> CONSIGNE A: Dans les rangées, recopiez mot pour mot les lignes allant de celle qui contient "The height and width of the screenshot is (691, 1204)." jusqu'à celle qui contient "This screenshot has height=1115, width=1486.", ces deux lignes comprises.

> TEXTE EXTRAIT:
◆ ◆ ◆

“Le quinquennat est à la croisée des chemins” : et Le Maire lança son offensive pour 2027

“Le quinquennat est à la croisée des chemins” : et Le Maire lança son offensive pour 2027

“Est-ce qu’il y a un tabou là-dessus, sinon je dis ce que j’en pense ?” Cela s’appelle mettre les pieds dans le plat et les pieds, ce jour-là, ne sont pas ceux de n’importe qui. Le samedi 9 février, Gérald Darmanin, tout ministre de l’Intérieur qu’il soit, laisse de côté les questions sécuritaires pour s’interroger, et de quelle manière, sur les choix financiers du gouvernement. Il faut faire des économies, c’est entendu, mais comment et lesquelles ? Celui qui maugrée parfois en privé contre “le lemairisme” soigne sa ligne : lui ne veut pas que les dépenses sociales soient les plus percutées. Et il fait de la politique : un collectif budgétaire, en plein printemps ? Comme lui, Gabriel Attal en écarte l’idée, estimant qu’il ne serait nécessaire que si des mesures fiscales devaient être prises.

Un mois a passé et la situation est encore pire. Ce mardi, le président de la Cour des comptes, Pierre Moscovici, donne un coup de semonce. Dans Les Echos, il prévient que “des efforts d’économie sans précédent dans l’histoire récente sont nécessaires”. Les comptes sont dans le rouge.

◆ ◆ ◆

> CONSIGNE B: Citez fidèlement le passage du texte extrait allant de "Un mois a passé" à "dans le rouge.".

◆ ◆ ◆

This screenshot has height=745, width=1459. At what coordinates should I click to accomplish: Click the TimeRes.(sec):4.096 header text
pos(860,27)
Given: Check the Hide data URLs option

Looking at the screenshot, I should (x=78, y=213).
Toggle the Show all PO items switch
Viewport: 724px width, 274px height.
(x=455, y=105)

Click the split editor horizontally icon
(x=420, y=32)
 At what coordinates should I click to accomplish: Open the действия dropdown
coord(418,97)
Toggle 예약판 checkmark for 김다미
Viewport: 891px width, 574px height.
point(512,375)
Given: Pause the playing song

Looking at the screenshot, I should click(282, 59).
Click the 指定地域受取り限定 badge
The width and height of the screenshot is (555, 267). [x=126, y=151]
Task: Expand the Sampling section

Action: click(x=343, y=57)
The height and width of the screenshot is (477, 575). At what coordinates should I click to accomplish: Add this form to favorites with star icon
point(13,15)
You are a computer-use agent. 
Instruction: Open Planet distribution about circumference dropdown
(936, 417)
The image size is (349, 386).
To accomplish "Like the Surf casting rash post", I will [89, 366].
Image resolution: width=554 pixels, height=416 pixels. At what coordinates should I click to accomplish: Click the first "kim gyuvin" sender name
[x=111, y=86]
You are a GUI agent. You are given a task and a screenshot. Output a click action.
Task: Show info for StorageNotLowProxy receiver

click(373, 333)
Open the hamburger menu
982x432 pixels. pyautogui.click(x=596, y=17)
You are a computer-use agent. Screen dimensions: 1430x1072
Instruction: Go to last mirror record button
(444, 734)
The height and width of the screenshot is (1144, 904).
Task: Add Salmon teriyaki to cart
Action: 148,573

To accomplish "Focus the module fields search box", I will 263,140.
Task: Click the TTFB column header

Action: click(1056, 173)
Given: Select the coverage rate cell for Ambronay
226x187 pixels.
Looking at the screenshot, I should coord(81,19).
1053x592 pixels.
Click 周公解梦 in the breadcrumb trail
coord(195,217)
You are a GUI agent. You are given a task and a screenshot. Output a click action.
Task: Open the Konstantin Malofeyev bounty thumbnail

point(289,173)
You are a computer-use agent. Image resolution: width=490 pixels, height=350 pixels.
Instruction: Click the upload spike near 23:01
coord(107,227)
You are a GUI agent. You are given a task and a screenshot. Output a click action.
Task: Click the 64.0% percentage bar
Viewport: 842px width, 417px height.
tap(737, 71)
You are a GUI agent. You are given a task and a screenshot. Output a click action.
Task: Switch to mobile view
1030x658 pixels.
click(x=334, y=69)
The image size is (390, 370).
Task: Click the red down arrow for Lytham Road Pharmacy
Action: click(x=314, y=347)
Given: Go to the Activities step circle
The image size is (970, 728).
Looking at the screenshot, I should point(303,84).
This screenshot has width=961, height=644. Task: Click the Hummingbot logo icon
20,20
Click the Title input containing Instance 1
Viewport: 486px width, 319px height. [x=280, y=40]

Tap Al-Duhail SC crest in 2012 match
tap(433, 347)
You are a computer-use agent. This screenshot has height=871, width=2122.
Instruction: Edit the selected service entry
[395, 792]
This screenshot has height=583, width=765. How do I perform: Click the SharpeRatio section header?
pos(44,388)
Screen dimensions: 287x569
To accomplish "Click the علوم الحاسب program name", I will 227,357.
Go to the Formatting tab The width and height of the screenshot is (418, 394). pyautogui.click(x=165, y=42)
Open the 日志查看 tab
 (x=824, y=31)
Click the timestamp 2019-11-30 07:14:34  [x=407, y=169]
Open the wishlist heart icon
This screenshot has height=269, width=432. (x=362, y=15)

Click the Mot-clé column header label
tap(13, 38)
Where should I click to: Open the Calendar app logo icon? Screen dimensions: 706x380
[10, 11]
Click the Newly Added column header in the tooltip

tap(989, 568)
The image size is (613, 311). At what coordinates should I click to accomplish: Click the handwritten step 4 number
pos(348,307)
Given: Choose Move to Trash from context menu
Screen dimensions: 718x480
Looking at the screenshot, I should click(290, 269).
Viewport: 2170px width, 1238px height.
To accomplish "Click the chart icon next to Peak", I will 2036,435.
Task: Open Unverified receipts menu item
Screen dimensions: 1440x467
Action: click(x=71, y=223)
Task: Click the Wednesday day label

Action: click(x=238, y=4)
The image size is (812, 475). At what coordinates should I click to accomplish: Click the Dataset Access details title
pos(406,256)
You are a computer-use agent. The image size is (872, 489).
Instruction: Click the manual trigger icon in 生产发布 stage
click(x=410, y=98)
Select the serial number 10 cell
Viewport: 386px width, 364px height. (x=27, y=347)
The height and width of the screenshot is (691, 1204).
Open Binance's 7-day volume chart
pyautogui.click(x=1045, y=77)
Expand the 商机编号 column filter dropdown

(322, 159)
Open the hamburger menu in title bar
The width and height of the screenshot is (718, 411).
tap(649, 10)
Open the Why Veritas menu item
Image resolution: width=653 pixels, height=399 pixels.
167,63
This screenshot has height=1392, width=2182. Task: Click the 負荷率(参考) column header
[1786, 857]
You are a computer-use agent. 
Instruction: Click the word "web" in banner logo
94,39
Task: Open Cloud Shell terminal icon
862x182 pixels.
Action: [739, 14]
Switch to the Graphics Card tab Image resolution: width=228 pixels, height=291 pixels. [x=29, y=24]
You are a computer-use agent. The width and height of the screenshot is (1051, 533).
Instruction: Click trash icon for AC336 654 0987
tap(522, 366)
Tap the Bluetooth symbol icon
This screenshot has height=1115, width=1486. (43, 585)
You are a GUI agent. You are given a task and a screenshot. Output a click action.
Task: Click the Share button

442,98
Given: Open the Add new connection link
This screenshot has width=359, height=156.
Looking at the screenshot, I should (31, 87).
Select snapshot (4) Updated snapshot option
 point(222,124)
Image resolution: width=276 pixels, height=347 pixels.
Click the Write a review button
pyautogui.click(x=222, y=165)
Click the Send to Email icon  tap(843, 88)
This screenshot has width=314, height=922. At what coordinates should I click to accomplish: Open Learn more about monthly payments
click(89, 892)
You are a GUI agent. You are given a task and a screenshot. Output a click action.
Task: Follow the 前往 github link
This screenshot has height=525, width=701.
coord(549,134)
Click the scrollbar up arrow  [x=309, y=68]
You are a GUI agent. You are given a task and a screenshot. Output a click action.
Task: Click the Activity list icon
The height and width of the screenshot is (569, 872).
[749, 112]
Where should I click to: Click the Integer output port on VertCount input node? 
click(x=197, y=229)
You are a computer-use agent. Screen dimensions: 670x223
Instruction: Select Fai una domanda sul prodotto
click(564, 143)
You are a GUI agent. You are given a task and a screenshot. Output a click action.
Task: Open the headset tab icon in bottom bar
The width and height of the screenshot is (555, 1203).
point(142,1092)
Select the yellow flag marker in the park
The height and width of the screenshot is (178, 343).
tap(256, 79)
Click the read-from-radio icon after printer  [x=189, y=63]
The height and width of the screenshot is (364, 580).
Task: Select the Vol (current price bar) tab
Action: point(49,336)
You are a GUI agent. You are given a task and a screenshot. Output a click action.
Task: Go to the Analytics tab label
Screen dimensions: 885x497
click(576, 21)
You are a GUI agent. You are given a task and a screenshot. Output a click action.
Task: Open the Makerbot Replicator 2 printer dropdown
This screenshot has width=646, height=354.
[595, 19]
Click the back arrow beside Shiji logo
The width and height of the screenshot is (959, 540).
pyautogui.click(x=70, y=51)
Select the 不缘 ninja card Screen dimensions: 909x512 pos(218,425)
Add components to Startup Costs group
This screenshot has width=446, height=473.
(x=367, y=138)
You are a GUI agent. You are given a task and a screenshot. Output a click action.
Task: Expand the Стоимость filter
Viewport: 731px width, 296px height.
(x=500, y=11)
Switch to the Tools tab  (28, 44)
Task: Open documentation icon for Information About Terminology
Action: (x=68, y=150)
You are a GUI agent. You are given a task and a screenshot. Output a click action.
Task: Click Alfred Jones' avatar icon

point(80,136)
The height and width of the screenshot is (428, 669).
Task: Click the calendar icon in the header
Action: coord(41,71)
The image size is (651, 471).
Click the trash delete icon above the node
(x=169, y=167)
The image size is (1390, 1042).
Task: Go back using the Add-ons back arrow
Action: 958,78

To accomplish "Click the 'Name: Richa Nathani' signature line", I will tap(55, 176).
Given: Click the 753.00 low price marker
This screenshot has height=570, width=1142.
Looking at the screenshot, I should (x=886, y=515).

◆ ◆ ◆

> RÉSULTAT OBTENU A:
The height and width of the screenshot is (691, 1204).
Open Binance's 7-day volume chart
pyautogui.click(x=1045, y=77)
Expand the 商机编号 column filter dropdown

(322, 159)
Open the hamburger menu in title bar
The width and height of the screenshot is (718, 411).
tap(649, 10)
Open the Why Veritas menu item
Image resolution: width=653 pixels, height=399 pixels.
167,63
This screenshot has height=1392, width=2182. Task: Click the 負荷率(参考) column header
[1786, 857]
You are a computer-use agent. 
Instruction: Click the word "web" in banner logo
94,39
Task: Open Cloud Shell terminal icon
862x182 pixels.
Action: [739, 14]
Switch to the Graphics Card tab Image resolution: width=228 pixels, height=291 pixels. [x=29, y=24]
You are a computer-use agent. The width and height of the screenshot is (1051, 533).
Instruction: Click trash icon for AC336 654 0987
tap(522, 366)
Tap the Bluetooth symbol icon
This screenshot has height=1115, width=1486. (43, 585)

> RÉSULTAT OBTENU B:
Un mois a passé et la situation est encore pire. Ce mardi, le président de la Cour des comptes, Pierre Moscovici, donne un coup de semonce. Dans Les Echos, il prévient que “des efforts d’économie sans précédent dans l’histoire récente sont nécessaires”. Les comptes sont dans le rouge.